Consigne 1: Indiquez si chacune des affirmations suivantes concorde avec le texte sur Laurent Balmelli, en répondant par oui ou par non et en citant les mots décisifs du texte : (a) Laurent Balmelli a failli abandonner au début de ses études à l’EPFL ; (b) Laurent Balmelli affirme avoir toujours été le meilleur ; (c) Martin Vetterli a été son professeur de thèse.
Consigne 2: Réécrivez plus brièvement le paragraphe du texte sur Laurent Balmelli qui commence par « C’est son doctorat qui lui a appris », sans perdre ses faits principaux.

Bloc de texte:
'''

Le goût de la feuille blanche
Au début, il y a le vide. « J’adore la feuille blanche», relève Laurent Balmelli. Dans un tourbillon d’idées et d’images, il raconte, avec une grande humilité, comment il a fait de ses différences, ressenties depuis l’adolescence, des forces. « Je n’ai jamais été le meilleur mais j’ai toujours été créatif. Au début de mes études à l’EPFL, j’ai failli abandonner. Je me sentais en quelque sorte illégitime. » C’est pourtant durant cette période qu’il comprend comment dépasser ses limites. Ou plutôt, celles qu’il se mettait alors, en quelque sorte intimidé par ce qui existait déjà.
C’est son doctorat qui lui a appris à surpasser les pensées limitantes pour décupler sa créativité. Il est marqué par les mots de son professeur de thèse, Martin Vetterli, ancien président de l’EPFL, qui lui a conseillé de ne jamais rien prendre pour acquis. « Il me disait de ne pas me laisser influencer par ce qui avait déjà été publié. C’est en essayant de me détacher du poids de l’existant que tout à coup, j’ai pu mettre le doigt sur quelque chose de nouveau. »

'''

Enregistrements fournis:
'''

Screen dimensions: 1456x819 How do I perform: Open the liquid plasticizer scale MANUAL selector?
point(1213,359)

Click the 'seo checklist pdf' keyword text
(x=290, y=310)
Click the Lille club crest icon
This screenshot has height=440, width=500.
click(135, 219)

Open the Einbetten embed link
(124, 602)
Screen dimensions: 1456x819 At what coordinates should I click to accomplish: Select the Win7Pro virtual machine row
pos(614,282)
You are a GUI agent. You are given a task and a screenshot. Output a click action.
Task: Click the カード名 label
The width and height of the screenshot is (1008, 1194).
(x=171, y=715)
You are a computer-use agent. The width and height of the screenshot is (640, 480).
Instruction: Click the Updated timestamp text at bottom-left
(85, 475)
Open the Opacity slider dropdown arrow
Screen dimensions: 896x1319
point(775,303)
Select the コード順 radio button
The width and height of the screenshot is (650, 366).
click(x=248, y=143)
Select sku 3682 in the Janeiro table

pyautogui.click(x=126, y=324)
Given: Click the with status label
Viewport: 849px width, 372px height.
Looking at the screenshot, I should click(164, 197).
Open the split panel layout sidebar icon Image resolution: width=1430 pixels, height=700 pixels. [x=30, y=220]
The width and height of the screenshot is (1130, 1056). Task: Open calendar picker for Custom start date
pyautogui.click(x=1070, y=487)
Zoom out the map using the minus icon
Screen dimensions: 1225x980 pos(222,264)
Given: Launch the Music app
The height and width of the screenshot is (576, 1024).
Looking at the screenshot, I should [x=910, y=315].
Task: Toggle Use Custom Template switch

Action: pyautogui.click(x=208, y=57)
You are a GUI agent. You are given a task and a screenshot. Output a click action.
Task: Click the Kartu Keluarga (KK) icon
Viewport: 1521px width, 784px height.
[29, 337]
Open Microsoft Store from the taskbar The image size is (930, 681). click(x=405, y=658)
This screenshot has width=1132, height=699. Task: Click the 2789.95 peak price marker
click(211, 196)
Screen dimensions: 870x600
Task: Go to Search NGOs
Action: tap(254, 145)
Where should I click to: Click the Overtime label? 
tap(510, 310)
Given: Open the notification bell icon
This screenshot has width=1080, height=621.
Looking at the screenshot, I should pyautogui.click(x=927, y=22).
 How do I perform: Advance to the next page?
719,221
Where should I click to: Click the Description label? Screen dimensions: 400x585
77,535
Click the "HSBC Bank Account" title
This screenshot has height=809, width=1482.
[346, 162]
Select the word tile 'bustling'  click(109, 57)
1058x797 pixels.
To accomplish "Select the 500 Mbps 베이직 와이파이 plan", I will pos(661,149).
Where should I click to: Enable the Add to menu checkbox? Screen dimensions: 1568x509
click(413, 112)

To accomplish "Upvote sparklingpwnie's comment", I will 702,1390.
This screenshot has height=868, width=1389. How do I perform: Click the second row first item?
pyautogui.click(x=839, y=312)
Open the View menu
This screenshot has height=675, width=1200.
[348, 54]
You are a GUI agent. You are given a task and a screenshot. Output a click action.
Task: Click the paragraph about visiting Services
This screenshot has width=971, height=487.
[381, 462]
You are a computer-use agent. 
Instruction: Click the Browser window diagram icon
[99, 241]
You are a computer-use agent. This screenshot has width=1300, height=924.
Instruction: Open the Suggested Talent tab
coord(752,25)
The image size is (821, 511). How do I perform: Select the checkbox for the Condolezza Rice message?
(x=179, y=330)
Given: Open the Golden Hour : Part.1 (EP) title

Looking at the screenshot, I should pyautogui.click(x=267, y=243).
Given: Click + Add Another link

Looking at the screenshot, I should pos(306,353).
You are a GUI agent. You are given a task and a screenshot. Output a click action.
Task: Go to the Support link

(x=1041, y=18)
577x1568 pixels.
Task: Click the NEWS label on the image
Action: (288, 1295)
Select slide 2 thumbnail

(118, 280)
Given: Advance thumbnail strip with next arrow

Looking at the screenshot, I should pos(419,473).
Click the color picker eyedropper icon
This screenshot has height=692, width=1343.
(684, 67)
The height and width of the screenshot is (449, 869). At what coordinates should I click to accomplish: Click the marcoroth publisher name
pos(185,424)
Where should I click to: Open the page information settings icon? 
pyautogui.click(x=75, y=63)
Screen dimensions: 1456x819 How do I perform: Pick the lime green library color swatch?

'''

Solution complète 1:
(a) Oui : « Au début de mes études à l’EPFL, j’ai failli abandonner. »
(b) Non : « Je n’ai jamais été le meilleur mais j’ai toujours été créatif. »
(c) Oui : « son professeur de thèse, Martin Vetterli, ancien président de l’EPFL »

Solution complète 2: Son doctorat lui a appris à surmonter les pensées limitantes pour décupler sa créativité. Son professeur de thèse, Martin Vetterli, ancien président de l’EPFL, lui conseillait de ne jamais rien prendre pour acquis et de ne pas se laisser influencer par ce qui avait déjà été publié. En se détachant du poids de l’existant, il a pu trouver quelque chose de nouveau.